Pedro Sánchez no fue, y hay que reconocerlo humildemente, un político al uso. No era un personaje mediocre como lo fuera Zapatero, al que la fortuna colocó con sus caprichosos designios y sus rosados dedos en un puesto con el que jamás soñó, satisfecho como estaba de ser un silente parlamentario de la provincia de León. Todavía anda dando clases de demagogia desde la Patagonia hasta el Río Bravo.

No era tampoco un funcionario abúlico como lo fuera Mariano Rajoy, del que la Historia recordará un bolso solitario en el escaño en el que debió estar él. Tampoco era timorato como el joven Feijoo…

Si Sánchez fuese rubio, hubiera sido, como Madonna, una segunda “ambición rubia”. La voluntad del poder la traía puesta de casa, allá en sus inicios políticos, cuando le llevaba los cafés a su padrino político Pepiño Blanco, aquel político sin vanidad que ejercía un poder en la sombra, que es donde siempre ha vivido el poder de verdad, el que dura. ¿Qué fue de él, por cierto? Pocos lo saben y a nadie le interesa. Pedro Sánchez será recordado mucho tiempo. Ya está en la Historia, y no precisamente por exhumar el cadáver de Franco, lanzada menor a moro muerto.

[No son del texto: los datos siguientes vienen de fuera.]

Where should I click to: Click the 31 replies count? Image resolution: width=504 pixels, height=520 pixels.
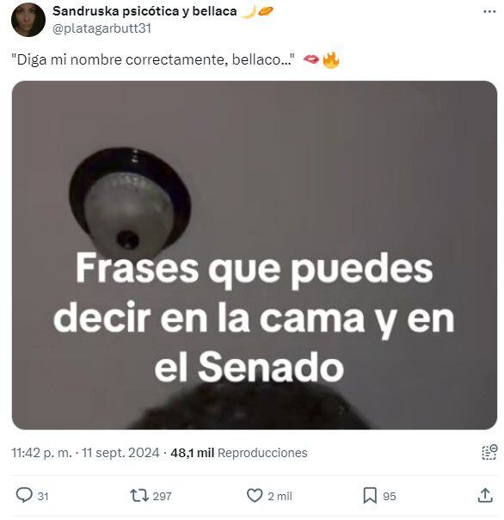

Hasta aquí el hombre. Ahora hablaré del monstruo.

A todos los autócratas, y Pedro Sánchez lo fue - no es un insulto sino una caracterización - hay que reconocerles, al menos, que al poder no se llega solo con suerte, son necesarias siempre las suficientes dosis de psicopatía y arrojo que acompañan de forma inextricable al triunfo en los más altos empeños.

La conducta de Pedro Sánchez es comprensible. Incluso admirable.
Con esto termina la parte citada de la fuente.